**Excerpted text**
___

Except on ascending grades, slow model speeds on typical 'super'd' curves can be a problem, especially with longer cars.
The problem is (eventually and ultimately) exacerbated by plastic couplers.


----------



## LateStarter (Mar 12, 2016)

This is what we use to 'super' our curves.
This is a 50-pack... we prefer the 100 size, (#6-144) but it isn't always available. Much cheaper on LHS shelves.
Strips are 14" long.

As _mesenteria_ said, use it under the tie ends or the roadbed... either will work. We prefer under roadbed, as ballasting doesn't need to vary.
It flexes without kinking, and it's easily held in place with pins before glueing or ballasting.
Some tack them in place with CA glue. Some use Weldbond, PVA binder's glue, or rubber cement.
End pieces should be feathered.


----------



## LateStarter (Mar 12, 2016)

*Easements*_:_

Easements BTW, are easier to accomplish these days...
SweepSticks by Fast Tracks makes it pretty easy.


----------



## Shdwdrgn (Dec 23, 2014)

Wouldn't the yardstick method give you faster/cheaper/more accurate easements?


----------



## mesenteria (Oct 29, 2015)

Flex track makes its own eased curve. It isn't a proper cubic spiral, but it's darned close, what mathematicians would term 'an approximation'. Lay out your desired geometry using flex, mark the centerline, and then remove the tracks to overlay your roadbed, whatever you use for that. When you go to lay out your curves with the flex, it will replicate the same geometry you used to mark the place for the roadbed.


----------



## Shdwdrgn (Dec 23, 2014)

Depends greatly on the brand of track. MicroEngineering is so stiff it will just stay wherever you put it, but Atlas is like a wet noodle and would be perfect for this.


----------



## mesenteria (Oct 29, 2015)

I'd forgotten about the stiff 'bendable' Micro Engineering, which I understand is an excellent product; it just takes some doing to get it just so. Maybe we should distinguish between 'bendable' and 'flex'?


----------



## Shdwdrgn (Dec 23, 2014)

I find their bare rail is perfect for hand-laid turnouts, and I understand the stiffness should help in laying down smooth curves of a fixed radius.


----------



## Lemonhawk (Sep 24, 2013)

I use the ME weathered rail to make my turnouts. Throws in the extra step of lightly sanding the bottom of the rail to allow soldering to PC ties. I even sand the weathered rail before gluing it to the Central Valley tie strips with pliobond. Not sure it's really necessary for gluing, but definitely for soldering. If I had a really large layout, I would probably not get the weathered rail.

___

**Material provided**
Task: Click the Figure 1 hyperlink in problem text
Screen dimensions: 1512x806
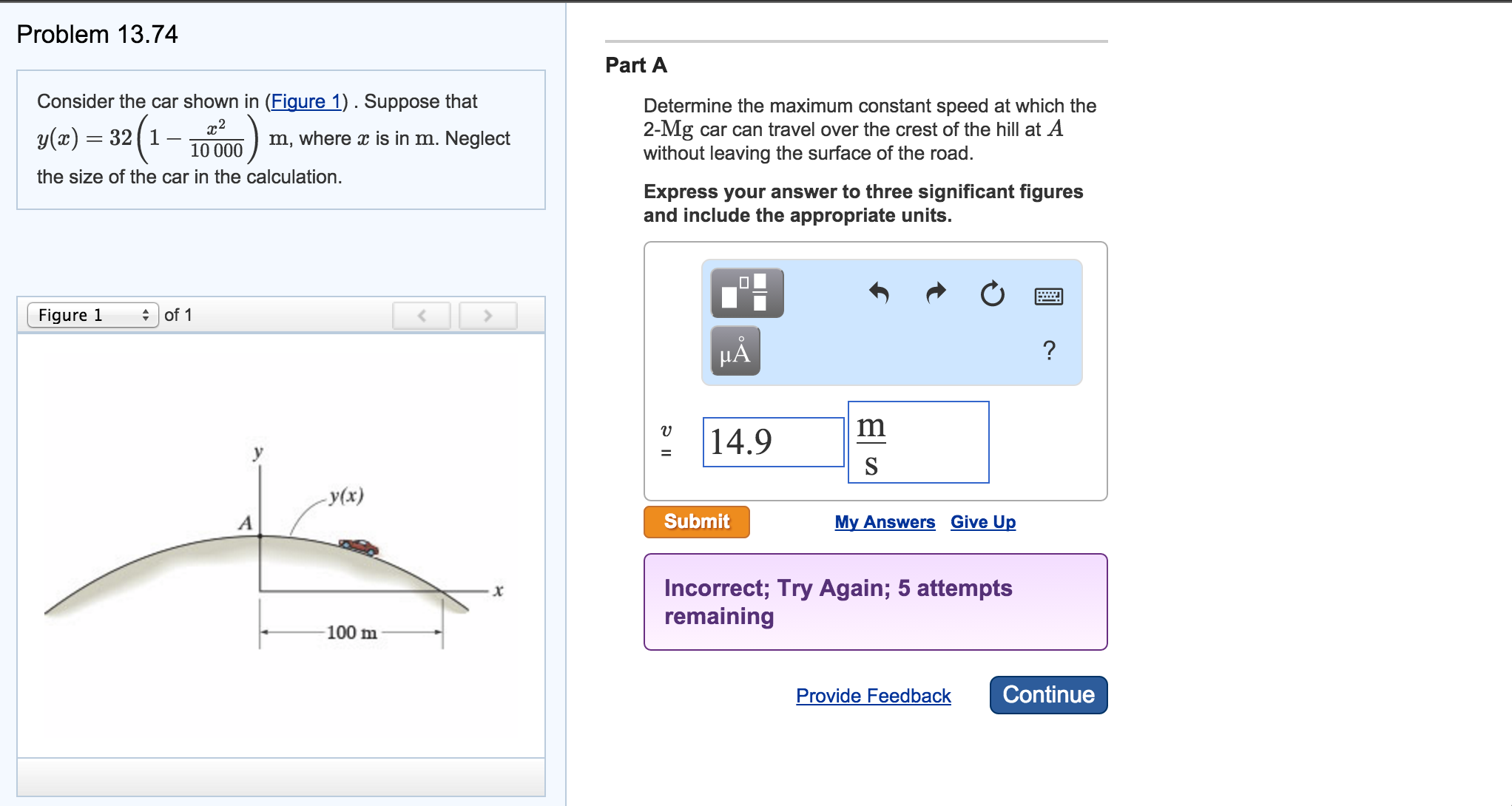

___

**Written problem 1**
In the model railroad forum thread above, how long are the strips LateStarter uses to superelevate curves?
**Written problem 2**
Continue the model railroad forum thread from the point where it stops.

**Exercise output 1**
They are 14 inches long.

**Exercise output 2**
----------



## J.Albert1949 (Feb 3, 2018)

Kato offers a limited selection of their Unitrack with superelevated curves. They even have "transition curves" for lead-ins and lead-outs at the ends of the curvature.

Unfortunately, they are in "concrete ties" only, and wider radius only.

I'd like to see them offer it in a "wood tie" version for their tighter-radus curves (19 1/4" and 21 5/8"). A "full-half-circle" set would fit the bill.


----------



## LateStarter (Mar 12, 2016)

J.Albert1949 said:


> Unfortunately, they are in "concrete ties" only, and wider radius only.


IMO, only bigger radius curves look natural if they're 'super'd'.
Almost anything less than 30" doesn't look right to me.
Besides... prototype railroads mostly 'super' their curves based on projected average speed. There are many prototype s/e'd curves with less than 2" of elevation, which wouldn't be discernible on a model scale.


----------



## Panther (Oct 5, 2015)

mesenteria said:


> I use the clear plastic from packaging cut into strips. I slide them under the ends of ties, or under the sides of the cork roadbed. Either will work.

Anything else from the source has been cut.